Even with the Census records secure, the Bureau wanted to try linking the reconstructed records with commercially available data. Those reconstructed records didn’t have names, but using public databases, the Bureau found it could attach 45 percent of them to names and addresses. Those names were accurate only 38 percent of the time, however. coming out to a correct identification for 17 percent of the total population. An attacker wouldn’t necessarily know which 17 percent they had correct without some extra work. “They could have found out if they were right by doing additional field work,” John Abowd, chief scientist and associate director for research and methodology at the U.S. Census Bureau, told Digital Trends. “That means they’d have to go and find out by telephone or sending people to the homes to ask.” But the Census Bureau didn’t want to wait and see if more data would make the reidentification more likely. It started looking into using differential privacy ahead of the 2020 Census.

The impossible dream of perfect data

The more unique you are, the easier you are to spot in the data. If you’re the only 20-year-old Pacific Islander on your block, your record will stand out. That’s why, for years, the Bureau used “swapping” to mask such identifiable individuals. For example, The New York Times tracked down the sole couple who live on Liberty Island, the caretakers of the Statue of Liberty. While their Census records had their correct ages, their ethnicities had been listed as Asian, though they identify as white. That ethnicity wasn’t just randomly assigned; it had been substituted from another couple in the area. Just how frequently the Census is swapping such information is a mystery, to help keep the records more private. If attackers knew the percentage of numbers that were switched around, it would help them reconstruct the records.

“Differential privacy is forcing people to confront the fact that there’s error in the data …”

The Bureau has applied different methods of privacy protection over the years. In the 1970s, it suppressed full tables and started using measures including swapping for the 1990 census. Plus, there would be errors and missing information on the forms people sent back, and workers would do their best to correct mistakes and fill in the blanks. Add to this fundamental problems like undercounting — missing vulnerable populations like people experiencing homelessness or those in very remote areas — and overcounting — marking a child of divorced parents twice.
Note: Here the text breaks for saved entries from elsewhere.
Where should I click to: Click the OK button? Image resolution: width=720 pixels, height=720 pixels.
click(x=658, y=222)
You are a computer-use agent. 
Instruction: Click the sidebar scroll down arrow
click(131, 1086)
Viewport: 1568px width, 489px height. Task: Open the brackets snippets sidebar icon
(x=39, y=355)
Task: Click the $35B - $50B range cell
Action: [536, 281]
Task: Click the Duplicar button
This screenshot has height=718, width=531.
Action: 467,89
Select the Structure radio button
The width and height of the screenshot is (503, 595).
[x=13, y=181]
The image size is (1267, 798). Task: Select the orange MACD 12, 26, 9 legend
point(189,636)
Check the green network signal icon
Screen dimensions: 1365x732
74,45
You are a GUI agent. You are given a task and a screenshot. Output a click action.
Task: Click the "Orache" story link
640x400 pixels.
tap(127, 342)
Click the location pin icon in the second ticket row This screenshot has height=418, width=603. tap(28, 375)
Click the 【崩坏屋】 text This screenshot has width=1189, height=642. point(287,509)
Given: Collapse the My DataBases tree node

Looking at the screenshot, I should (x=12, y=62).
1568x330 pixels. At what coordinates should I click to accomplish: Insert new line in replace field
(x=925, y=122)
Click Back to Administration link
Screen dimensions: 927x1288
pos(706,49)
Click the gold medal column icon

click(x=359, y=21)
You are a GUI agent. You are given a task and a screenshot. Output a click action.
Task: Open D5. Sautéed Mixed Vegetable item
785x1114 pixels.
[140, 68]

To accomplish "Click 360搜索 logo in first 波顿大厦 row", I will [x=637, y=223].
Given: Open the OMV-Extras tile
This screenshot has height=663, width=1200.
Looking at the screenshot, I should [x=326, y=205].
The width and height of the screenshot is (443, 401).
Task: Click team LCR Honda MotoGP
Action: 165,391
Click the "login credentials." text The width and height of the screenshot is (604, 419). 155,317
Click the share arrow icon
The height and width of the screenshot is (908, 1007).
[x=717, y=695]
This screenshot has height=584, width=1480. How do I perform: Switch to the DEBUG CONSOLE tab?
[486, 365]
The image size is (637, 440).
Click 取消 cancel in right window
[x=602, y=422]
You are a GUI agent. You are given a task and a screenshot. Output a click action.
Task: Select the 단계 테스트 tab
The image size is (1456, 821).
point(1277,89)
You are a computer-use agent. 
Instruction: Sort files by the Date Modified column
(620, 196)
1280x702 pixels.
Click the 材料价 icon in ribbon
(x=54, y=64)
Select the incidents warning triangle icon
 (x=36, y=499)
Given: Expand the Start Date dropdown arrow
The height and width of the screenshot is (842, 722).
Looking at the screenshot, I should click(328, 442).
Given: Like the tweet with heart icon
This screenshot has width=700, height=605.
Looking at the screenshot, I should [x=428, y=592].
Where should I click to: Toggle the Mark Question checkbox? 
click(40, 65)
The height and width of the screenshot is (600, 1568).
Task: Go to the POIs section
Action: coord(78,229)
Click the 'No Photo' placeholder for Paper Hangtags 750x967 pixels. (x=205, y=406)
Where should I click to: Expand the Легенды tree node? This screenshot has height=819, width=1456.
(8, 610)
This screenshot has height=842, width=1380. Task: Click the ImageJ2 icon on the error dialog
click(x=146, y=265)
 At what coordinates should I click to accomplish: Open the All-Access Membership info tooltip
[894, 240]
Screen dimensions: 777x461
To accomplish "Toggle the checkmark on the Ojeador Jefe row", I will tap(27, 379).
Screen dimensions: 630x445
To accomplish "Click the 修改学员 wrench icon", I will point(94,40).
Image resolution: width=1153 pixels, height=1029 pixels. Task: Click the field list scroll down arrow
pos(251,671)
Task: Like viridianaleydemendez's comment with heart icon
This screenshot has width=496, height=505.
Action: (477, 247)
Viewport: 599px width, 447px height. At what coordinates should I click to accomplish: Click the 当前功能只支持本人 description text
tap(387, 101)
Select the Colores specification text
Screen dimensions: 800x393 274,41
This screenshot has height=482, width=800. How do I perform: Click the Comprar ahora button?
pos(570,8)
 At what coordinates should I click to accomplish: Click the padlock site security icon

In other words, there’s been inaccuracies in the data forever. Differential privacy just lets the Bureau be transparent about how much it’s fiddled with the numbers. Let’s say there were 12 angry jurors in a room. In a secret ballot, they learn that 11 are for conviction and one is against. No one knows who’s who, unless they vote again while the lone holdout is in the bathroom. The idea with differential privacy is that the juror’s vote should be protected whether or not they’re actually included in the participant pool, though it’s not a guarantee of privacy.

“Differential privacy is forcing people to actually confront the fact that there’s error in the data, because differential privacy is very explicit about the introduction of error,” said Dr. Salil Vadhan, a computer science and applied mathematics professor at the Harvard John A. Paulson School of Engineering & Applied Sciences. “And we who work in differential privacy think of that as a feature not a bug.”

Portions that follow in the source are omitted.